ニコンフィルムカメラ撤退 | つうこんのいちげき

ニコンフィルムカメラ撤退

ついにというか、あのニコンがフィルムカメラ市場から事実上の撤退をする。

(数機種は残すが新規開発はおこなわない。)


ニコンがフィルムカメラ撤退


35mm一眼レフレックスカメラのF6がでたときに、事実上この機種が最期のニコンのフラグシップモデルとなるだろうといわれたが、実際にそうなってしまった。

ニコンの前身、日本光学は、第二次世界大戦前に日本に欠けていた優秀な光学兵器(たとえば、双眼鏡、カメラなんかも光学兵器だ)を国産化するため帝国海軍が金をだして設立した会社だ。(陸軍が作ったのが東京光学)

戦前では有名な戦艦大和の測距儀(敵までの距離を測る、測った距離から砲の仰角を決めて砲を撃つ)などを製作した。

戦後になり海軍の需要がなくなると、レンズ設計の技術などを活かして民生品としてレンズ、カメラなどを作るようになった。

カメラについては、ボディの設計がそれほどよくなくて、レンズだけを他メーカーに供給した時代もあった。

そして、ニュース中ではニコンFが爆発的に売れてというが、その前にひとつ大きな事件があった。

戦後、アメリカの報道写真家はアジアの補給地として日本を利用していた。カメラの修理なども日本で行われていたのだ。

その報道写真家の一人、デイビッド・ダグラス・ダンカンという人が日本の写真家三木淳氏をやとって使っていた。

三木氏がニコンのレンズで撮った写真を見てダンカンはそのシャープさに驚いたそうだ。

そして日本光学に出向きニコンのレンズを購入し、まもなく「朝鮮戦争」で報道写真をとりまくった。

カメラボディは「ライカ」、レンズは「ニコン」だった。

こうして多くの報道写真家がニコンのレンズを使い、それがアメリカのメディアで発表される。

戦場でも使えるタフなレンズ、(それに地の利ということもあっただろう)ということが図らずも実証されたわけだ。

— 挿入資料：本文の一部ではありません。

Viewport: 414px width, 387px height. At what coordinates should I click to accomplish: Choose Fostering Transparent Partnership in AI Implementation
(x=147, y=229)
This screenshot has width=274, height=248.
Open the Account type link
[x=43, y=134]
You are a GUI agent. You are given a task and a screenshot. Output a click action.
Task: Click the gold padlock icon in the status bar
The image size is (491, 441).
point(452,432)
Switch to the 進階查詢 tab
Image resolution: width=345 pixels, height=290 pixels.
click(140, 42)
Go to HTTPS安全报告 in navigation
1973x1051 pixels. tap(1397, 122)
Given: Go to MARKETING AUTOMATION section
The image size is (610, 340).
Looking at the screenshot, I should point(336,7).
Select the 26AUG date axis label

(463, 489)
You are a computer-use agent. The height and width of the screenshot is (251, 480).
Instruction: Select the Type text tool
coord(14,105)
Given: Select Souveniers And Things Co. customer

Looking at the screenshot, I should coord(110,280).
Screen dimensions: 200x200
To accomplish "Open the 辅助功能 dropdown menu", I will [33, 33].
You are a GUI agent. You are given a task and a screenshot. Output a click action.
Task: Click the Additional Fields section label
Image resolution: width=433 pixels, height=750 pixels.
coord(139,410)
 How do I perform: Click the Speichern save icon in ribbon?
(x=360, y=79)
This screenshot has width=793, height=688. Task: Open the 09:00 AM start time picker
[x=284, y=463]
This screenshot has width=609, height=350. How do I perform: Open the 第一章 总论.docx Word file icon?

そしてベトナム戦争に持ち込まれたニコンFは最初の一眼レフカメラとして「実用になる戦場カメラ」として認知された。

日本帝国海軍によって設立され、朝鮮戦争がなければレンズは認知されえず、ベトナム戦争がなければカメラボディは認めてもらえなかった。

ニコンのフィルムカメラは終焉を迎えつつあるが、世界はまだまだ平和にはなっていない。